今日の喫茶店

また、母親が娘に勉強を仕込んでいる現場を目の当たりにした。喫茶店でどこぞのドリルを解かせて、答えを誤ったというので紙を取り上げ、指差し、机を叩いて怒っている。「お正月に羽根を『あげる』?そんなのおかしいでしょ!」俺は大人だから正答が「羽根を『つく』」だと分かるが、かわいそうに女の子は母親の目を見つめて「はい」「はい」と繰り返すことしかできない。母親が子供の腰と胸を押さえて背すじを無理矢理伸ばしながら何ごとか吹き込んでいるのは、動物にしつけをする時には正しいやり方だ。母親にも固守しなければならないことがあるんだろう、娘の脳に期待するところがあるんだろう、こんな教育ではマトモに子供が成長するとは思えないが、げに恐ろしきは女性のヒステリーだ。こんな調子じゃきっとこの子はぐれるだろう。むしろそうなって欲しいと思う。10年後にそういう女の子を見かけたら、この子を思い出せるようにしよう…と思った。

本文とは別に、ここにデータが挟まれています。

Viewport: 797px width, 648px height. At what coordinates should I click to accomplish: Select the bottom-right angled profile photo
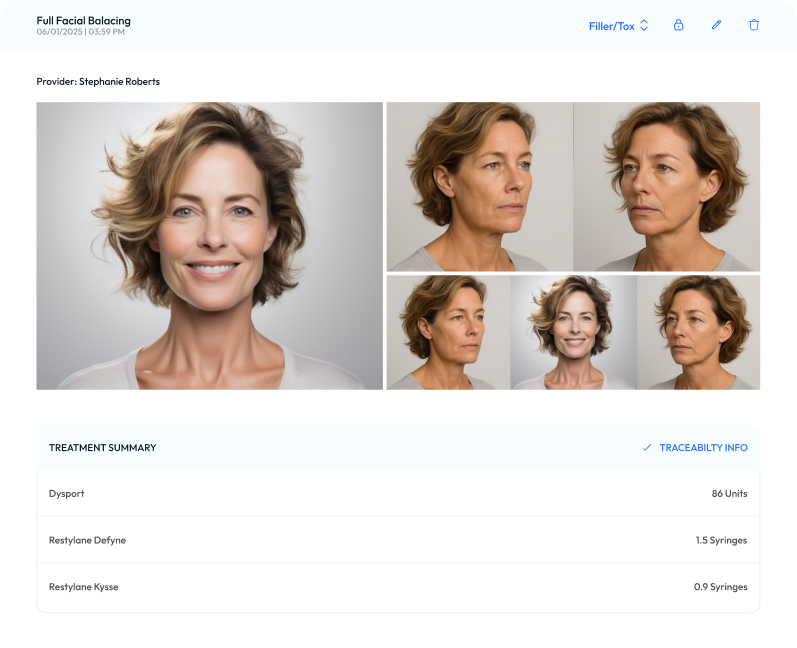(x=699, y=332)
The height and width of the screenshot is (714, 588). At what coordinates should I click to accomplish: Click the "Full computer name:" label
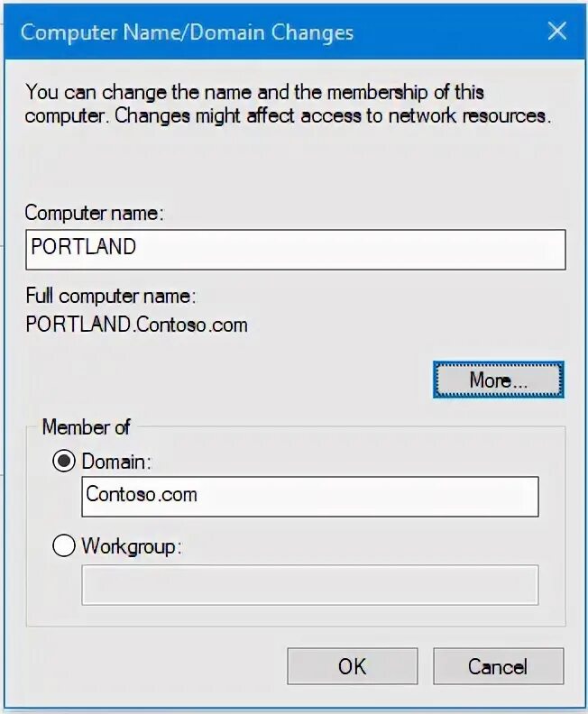tap(111, 296)
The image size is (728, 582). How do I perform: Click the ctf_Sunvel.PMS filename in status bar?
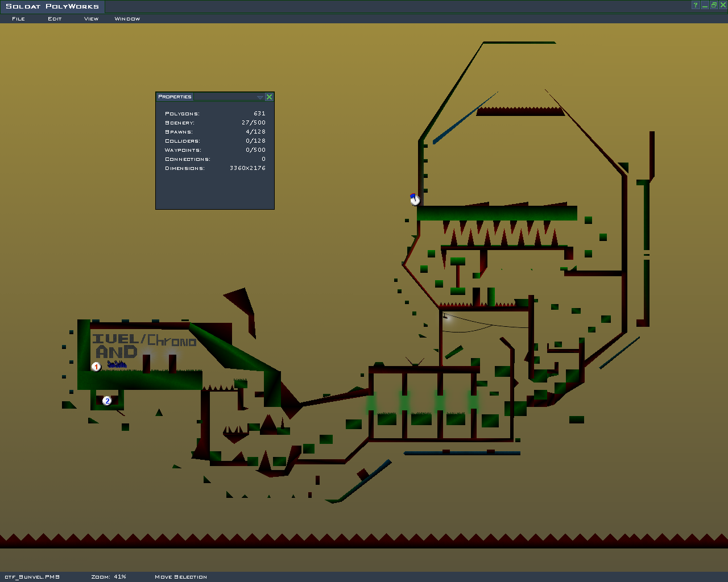pyautogui.click(x=32, y=576)
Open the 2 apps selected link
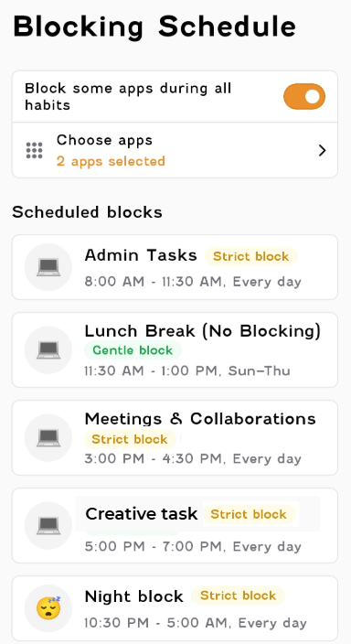This screenshot has width=351, height=644. (x=111, y=161)
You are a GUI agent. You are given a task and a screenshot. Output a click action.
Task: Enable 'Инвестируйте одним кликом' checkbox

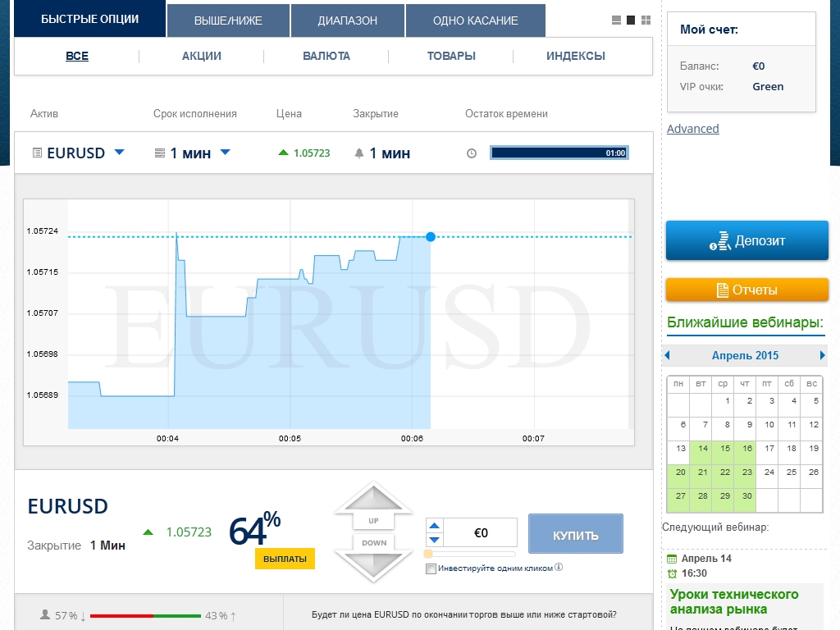(x=431, y=568)
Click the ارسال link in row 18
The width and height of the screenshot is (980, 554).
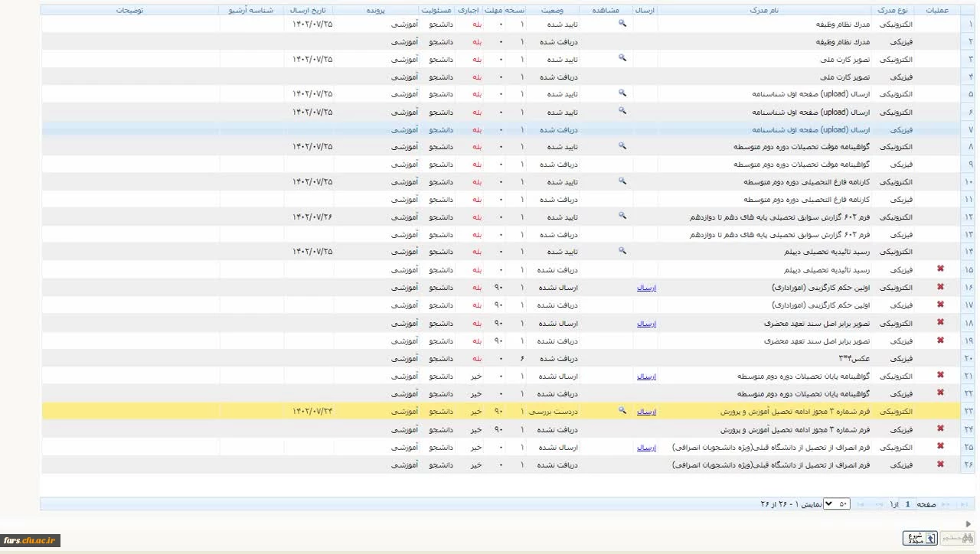pyautogui.click(x=646, y=324)
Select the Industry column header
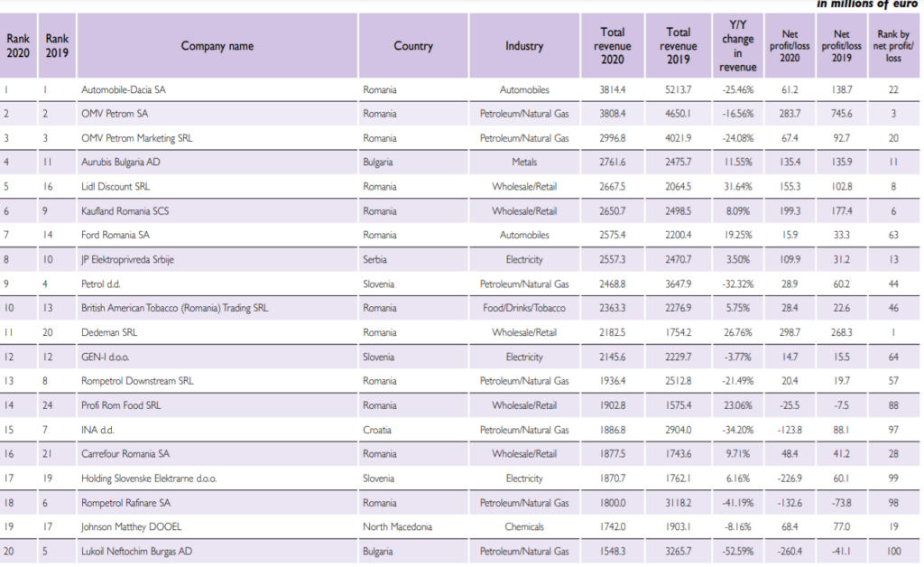924x567 pixels. [x=524, y=46]
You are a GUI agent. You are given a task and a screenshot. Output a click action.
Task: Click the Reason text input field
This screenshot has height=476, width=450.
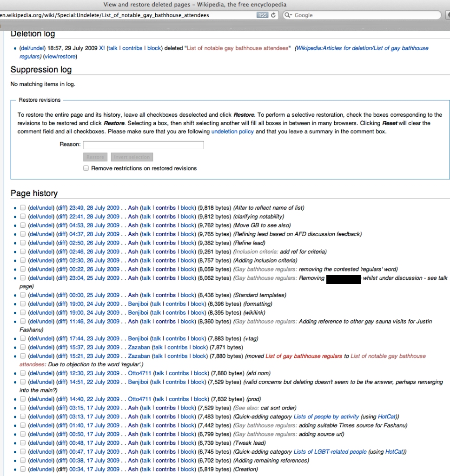[143, 145]
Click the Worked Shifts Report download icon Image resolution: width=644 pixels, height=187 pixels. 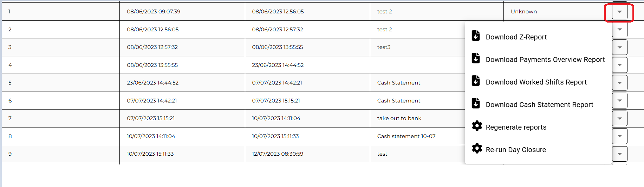[476, 81]
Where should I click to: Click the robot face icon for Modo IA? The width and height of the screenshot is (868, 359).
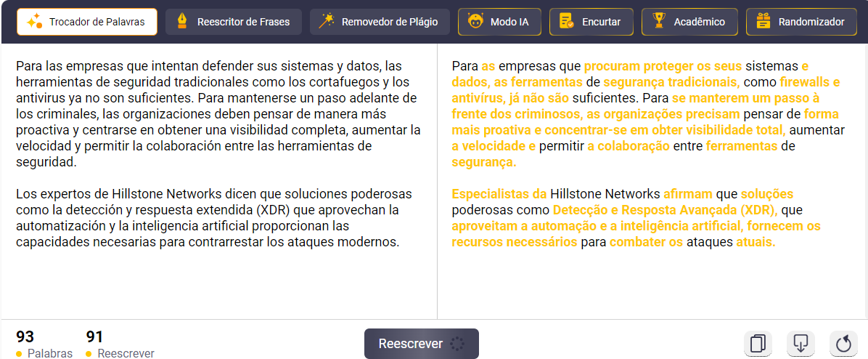pos(474,22)
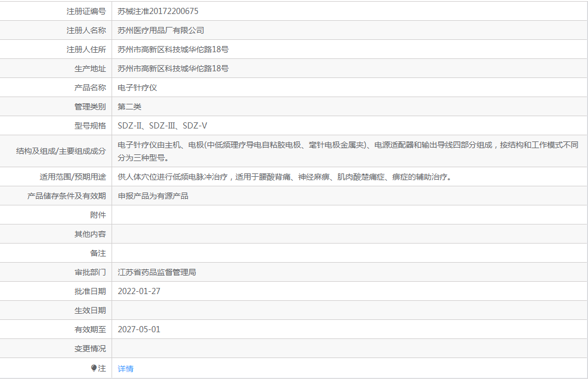Click the production address under 生产地址

point(173,68)
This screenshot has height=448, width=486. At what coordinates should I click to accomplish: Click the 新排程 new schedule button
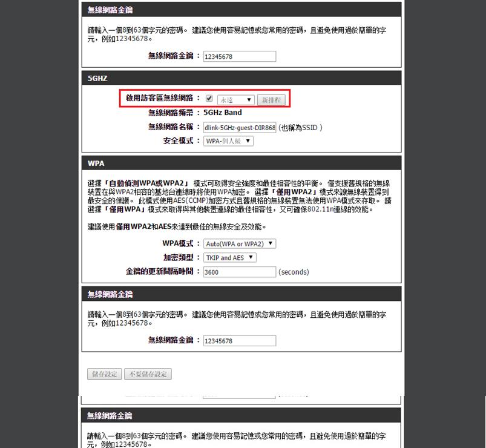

そのあと隣の席に座ったおっさんが女子大学生に一方的に語りかけているのを目にすることができた。最初は携帯の使い方の話だったか、まだ元気あり余っていますという風のその人は昔に起業したということで、いまは自由にやっています、決心のタイミングが早くても遅くても駄目だったと思うんだよねというようなことを聞かれもしないのに話し始めて、相手の学生も喜んで聞いている訳ではないのだが妙に相槌を打つため話が長々と続いているのだった。話が途切れて学生が作業に戻ってもまた何のと話題を見つけては喋り始める。反対側には俺がいるんだが俺には喋ることないのかと思う。おじさんそろそろ帰るかという感じになったので会話が気になって読書に集中できなかった俺はホッとしたんだけど最後に誕生日など尋ねやがってそれに答える方もどうかと思うがその男、「じゃあ僕と一緒だね、金星の…」とまた話し始め、ラッキーカラーだとか適性のある職業を長々と語って帰っていった。